I observe closely four figures, seated side by side, representing these human non-virtues - greed, ignorance, apathy and indifference. In varied and effective ways, Paul's faceless ceramic figures always speak an encrypted language, but only if they are detached from the theme of the day. The fascination with these figures is born out of curiosity and an urge to delve deeper in the artist's state of mind as he creates them. At first glance, the unwary might consider them comic, entertaining perhaps, strange. But the message beneath the ridicule is tangible, once you become aware of it.

Thomas' work is diametrically different. He gleaned inspiration for this show from the recent spate of tree uprooting, which was carried out to make space for urban projects on the island. Like his father, Thomas feels very strongly about social issues and the tree uprooting issue, led him to take to his studio and create something pretty much unusual. He takes chopped-off tree bark, branches and sometimes even roots, and combines them with raw iron, fusing the two alien materials into one whole composition. The works bring to mind steampunk characteristics, since they are all extremely fantastic, industrial looking and yet whimsically incomplete.

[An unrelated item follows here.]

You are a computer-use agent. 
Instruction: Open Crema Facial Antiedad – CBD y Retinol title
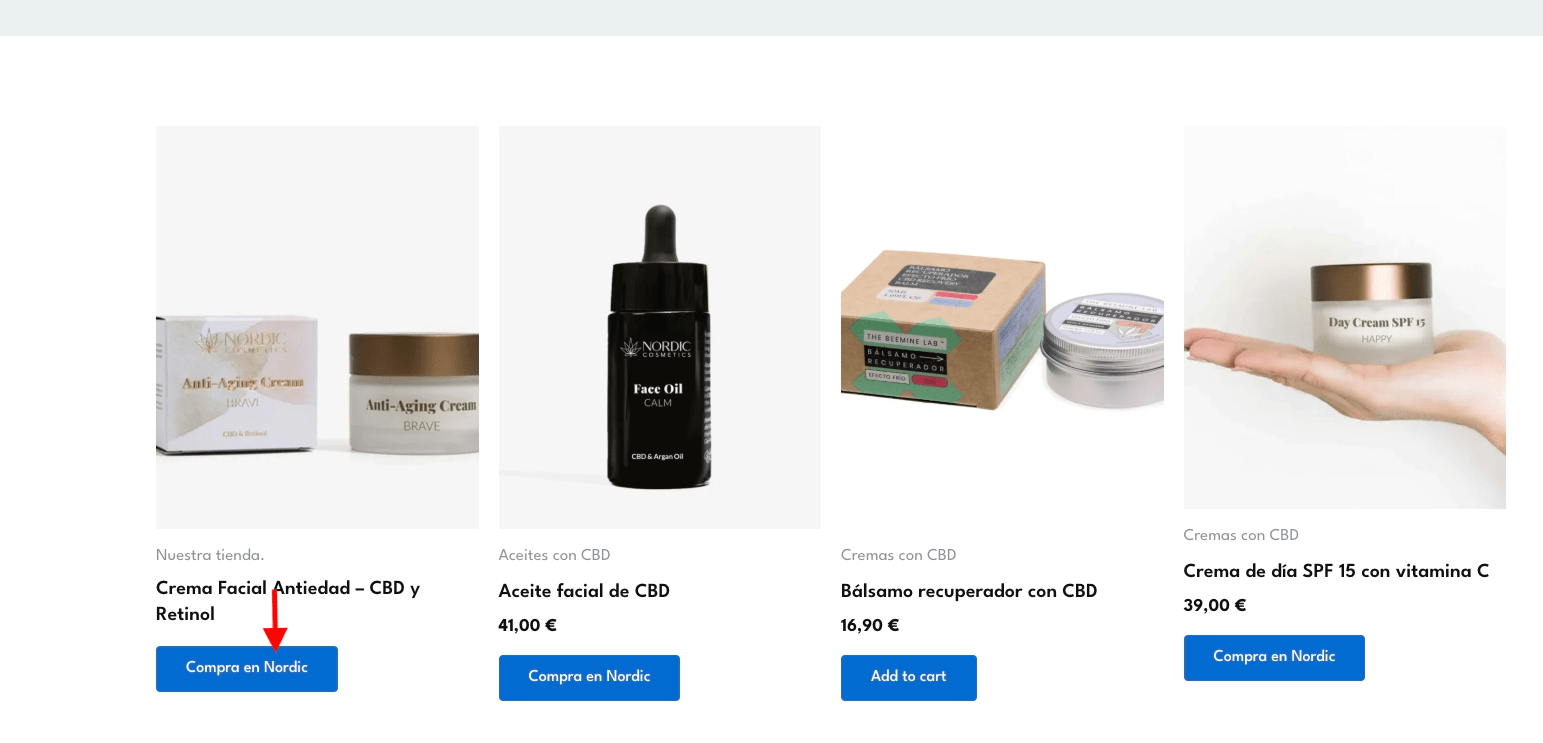click(288, 601)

Thomas says, "I experimented widely in order to reach these results and the combination of the ravaged tree with the savage metal creates something pretty much extraordinary. The metal itself gives the impression of being indestructible. In some instances, I allowed it to lose its virginity... I prefer the iron to acquire some tainting and character, so I let the rust and subsequent wear set in before starting to work with it. This adds to the potential of the iron becoming even more unique when mixed and matched to the remains of a tree".

During this rare chance of interviewing two artists in one fell swoop, especially two who are so closely related, I have to ask them about each other... Paul looks back to the past and observes how Thomas always held a string fascination for iron. "As a 12-year-old, he would take empty milk tins, cut them up (and cut his hands in the process) and create metal boats or cars. I still have some of those little treasures." Thomas explains how he still loves working with metals of any kind, especially in larger formats, such as restoration projects on vintage cars.

What about Paul, the father and the artist? Thomas smiles warmly as he says, "It is best to stay out of dad's way when he emerges from his studio in a bad mood. It rarely happens, but when it does, it is generally due to a failed experiment with his creations".

Father and son laugh at each other's quirks, as I view the works with them and get a hint of how each developed his own artistic identity, the father way before the son, the son independent of the father, yet so very obviously inspired and encouraged. The pulse of the works, the reflection of each man's personality and the message that made it all come together, are enough to encourage a viewing of this exhibition. The spirit of each artist comes through clearly - you only need to look closely and feel strongly.